Es posible que el latín causara a muchos sufrimiento pero de alguna manera dejaba el convencimiento de estar ante algo respetable y participar de de una importancia superior. La gramática tradicional –recomiendo Not Saussure, de R. Thallis-, hoy en el olvido, tenía sus sabidurías, aunque sólo sea porque aprendimos a sobreponernos al tedio o porque tuvimos la suerte de entender el ablativo absoluto con el Rege Carolo de la puerta de Alcalá. No mezclo la añoranza del latín con la añoranza de la juventud perdida: es añoranza exclusiva del latín, de pulir una traducción con la conciencia clara de que jamás llegaríamos a su sobriedad sintética, económica, a su resonante exactitud. A muchos les quedará el recuerdo de que los romanos no hablaban más que de flechas y campamentos pero pasan y pasan los siglos y la prosa de Cicerón empequeñece prácticamente toda prosa. Creo que el hurto del latín y el griego a las generaciones jóvenes es una manera de desengancharlas de lo que había sido la cultura europea. Ha sido una gran estafa, para crear hombres sin raíces y sin una conciencia de lo pasado. Quizá creían que acababan sólo con el griego y el latín y acababan con una transmisión de lo que había sido la cultura en Europa. En realidad, puede incluso argüirse que era bueno pasar por el griego y el latín precisamente cuando uno nunca iba a usarlos: nada forma mejor que la familiaridad con lo mejor. De cuando en cuando el latín vuelve a la moda: unos fineses –por tradición grandes latinistas- emiten un noticiero en latín; unos alemanes cantan hip-hop en latín; David Beckham se ha tatuado frases latinas; la Santa Sede actualiza su glosario para que quepa la palabra ‘bikini’, vesticula balnearis Bikiniana. En la prensa y la política inglesas hubo siempre latinistas, que pasaron de escandir versos en Oxbridge a, por ejemplo, la alcaldía de Londres: ahí está el peculiar alcalde Boris Johnson. Por aquí hemos tenido no a Tierno –que no lo sabía más que a tientas- sino a Fontán o a Tovar.
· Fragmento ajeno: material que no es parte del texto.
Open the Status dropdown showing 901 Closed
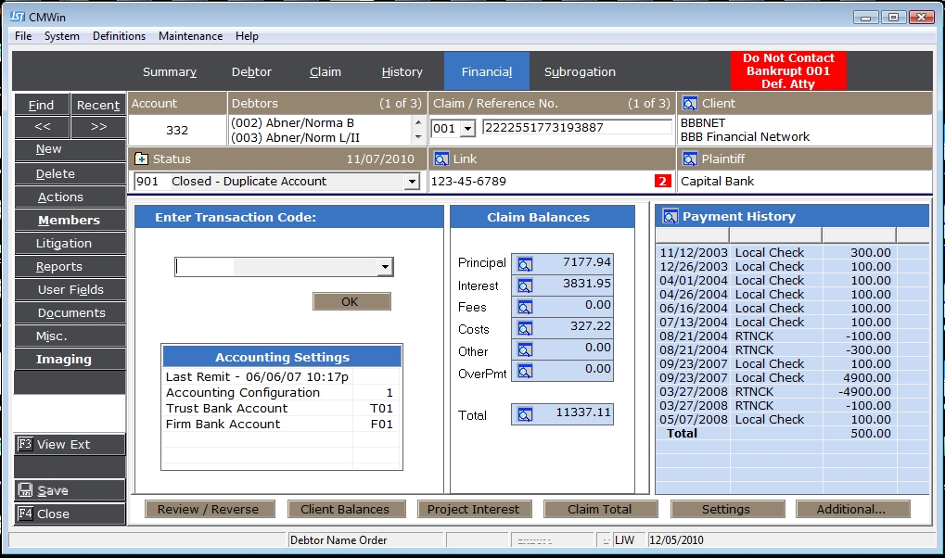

Hace un par de años, Harry Mount, de estirpe prestigiosa –sobrino de Powell, hijo del político tory y muy sensible escritor Ferdinand Mount, y primo de D. Cameron- escribió un librito para enseñar cómo ser un “latin lover”. Era algo así como una guía humorístico-práctica del latín que aprendimos a medias y seguramente sea un volumen escrito con excesiva rapidez. Por supuesto, siempre hay quien defiende el latín como gimnasia mental, o para mejor conocer la propia lengua, o por el gusto por la etimología. Pero la etimología está llena de trampas, para el cerebro lo bueno es leer y no hacer ejercicios cerebrales, y el propio tránsito del latín de la soldadesca al español nos hace conscientes de hablar una lengua apropiada a nuestro estado postadánico. El español, como todas las lenguas romances, se quiso hijo privilegiado del latín; al mismo tiempo, los españoles, curiosamente, nunca han tenido fama de buenos latinistas. Es cuestión que cabe lamentar pues, ahora que todo el mundo pasa la mitad de sus años con el aprendizaje de lenguas extranjeras, las lenguas clásicas son diabólicamente entretenidas de aprender, lejos de los debates vacuos –‘¿eutanasia sí o no?’- en inglés o francés patatero. Quizá falte autoestima al gremio de los latinistas, la suficiente para no traicionar a Ovidio con la micronarrativa más banal, para no ser sal que ha perdido su sabor. El latín pasó por lengua viril pero siempre se comenzaba a revelar por su flanco más dulce: rosa, rosae; amo, amas, amat. Por muchos años.